I lost my plum Victoria to silver leaf disease, but have replaced it with another as it has always been one of the best varieties.
Peaches grown outdoors are a gamble on getting a good year. Pollination of flowers is a real struggle and in our wetter cooler climate peach leaf curl is a major problem.
Cherries are a better prospect now that they can be grown on a dwarfing rootstock such as Gisela 5, but you need to know that they are on that stock otherwise they will grow so big that netting is impossible and the local blackbirds will reap the harvest.

Soft Fruit
Strawberry Flamenco
There are just as many new varieties of soft fruit arriving on our doorsteps, so just when you think you have the latest, out pops another type sweeter or bigger or with less thorns than the last one.
I still await my new Big Ben blackcurrant to show me if I really do have a bigger and sweeter berry than my lovely Ben Conan.

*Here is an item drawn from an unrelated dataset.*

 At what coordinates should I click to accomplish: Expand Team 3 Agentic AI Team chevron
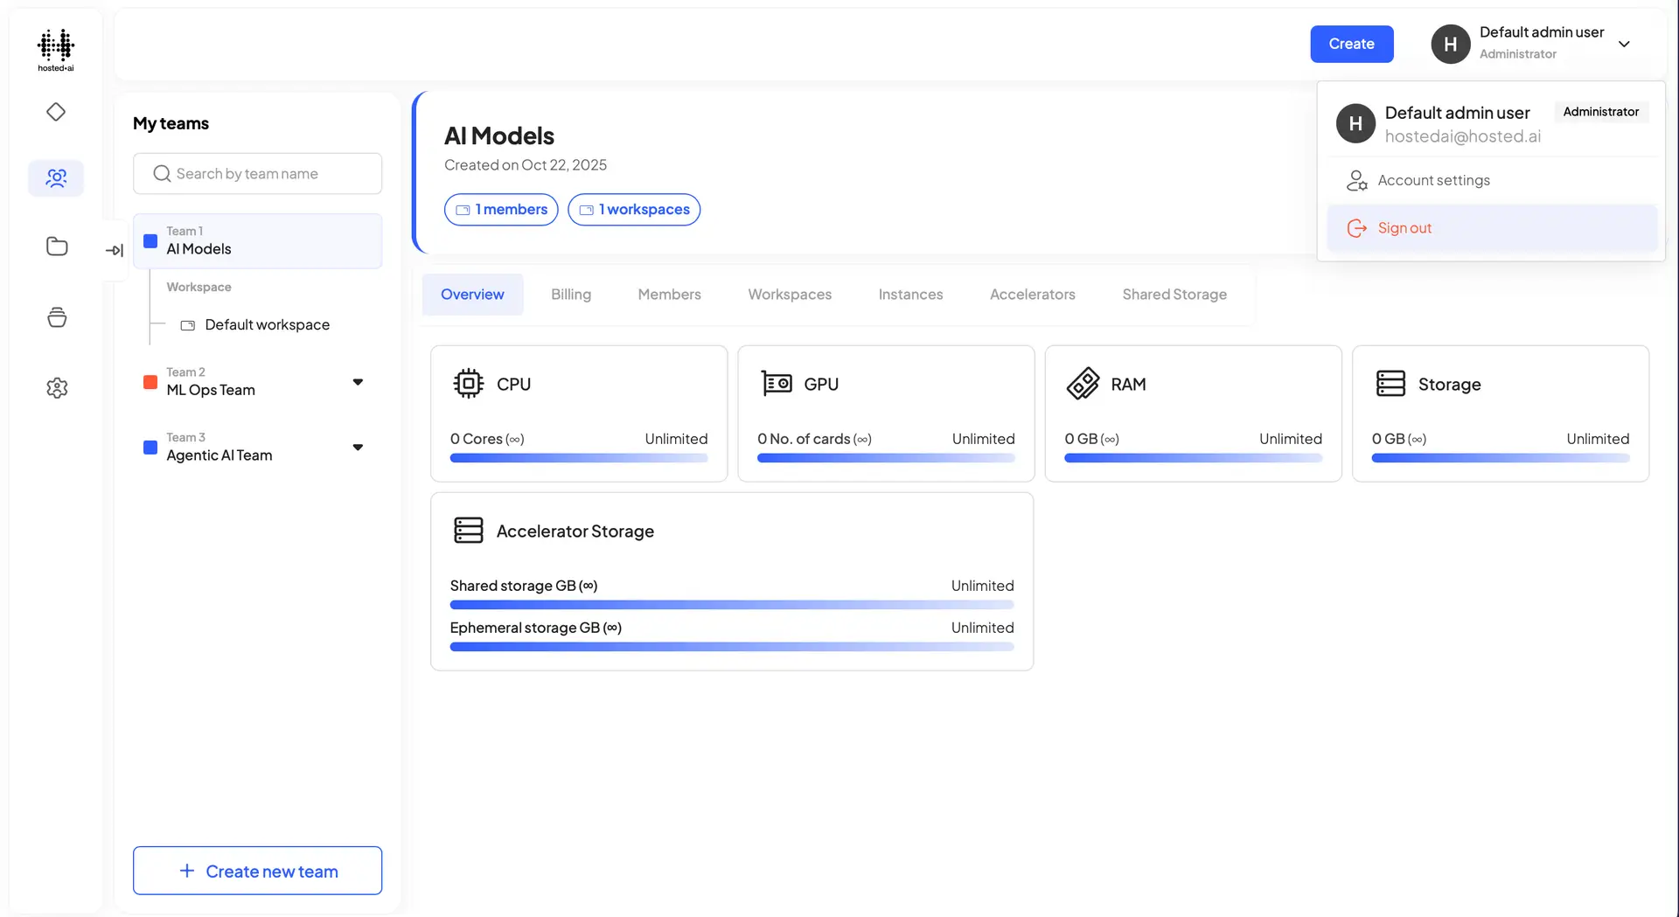[358, 447]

I enjoy eating fresh blackcurrants straight from the bush when fully ripe, but are we ready to munch our way through a whole punnet then go back for some more.
This will also be the year to sample my first autumn fruited raspberries Polka and Autumn Treasure said to be much bigger than Autumn Bliss, and at the same time my new blackberry Reuben claimed in catalogues to be much sweeter and twice as big as other brambles. Reuben is a primocane bramble fruiting on canes grown in the same year.
Sophie picking grape Phoenix 
My other venture into the unknown is my variety trial of grapes grown outdoors on south facing fences hoping to find the perfect Scottish grown grape. Earlier plantings gave a lot of promise before phytophthora root rot took out two good varieties, Rondo and Regent, both of which had given me small bunches of ripe grapes. These have now been replaced on land hopefully free from this disease. Solaris has been grown for several years and although slow to establish, did give me a couple of small bunches of Muscat flavoured grapes last year. Muscat Bleu and Polo Muscat are now well established so maybe I will get some grapes this autumn. Phoenix has somehow survived on my diseased ground, and had three bunches last year. Growth has started well this year, so could be another
Saskatoons ready to pick
winner if we can get a good warm and sunny autumn.
New varieties of saskatoons such as Martin, Northline JB30 and Pembina as well as Smoky and Thiessen have arrived in Scotland and will soon be available.
Strawberry Mae is just about ready under tunnels, then fresh strawberries will continue all summer with Elsanta, Florence and Symphony, then into autumn with Flamenco.

Wee jobs to do this week
Start thinning out any seedling of radish, lettuce, parsnips, turnips or even beetroot before they get too big. Lettuce thinnings can be used to increase supply if required and planted as an intercrop between sprouts or other slower growing fruit or vegetables.
Annuals sown in rows can be thinned out or used as transplants. Some types sown in cellular trays can now be planted out as plugs. I use Livingston daisies and poppies this way. They are perfect for adding colour to areas devoted to my aconites and snowdrops which will soon be dormant.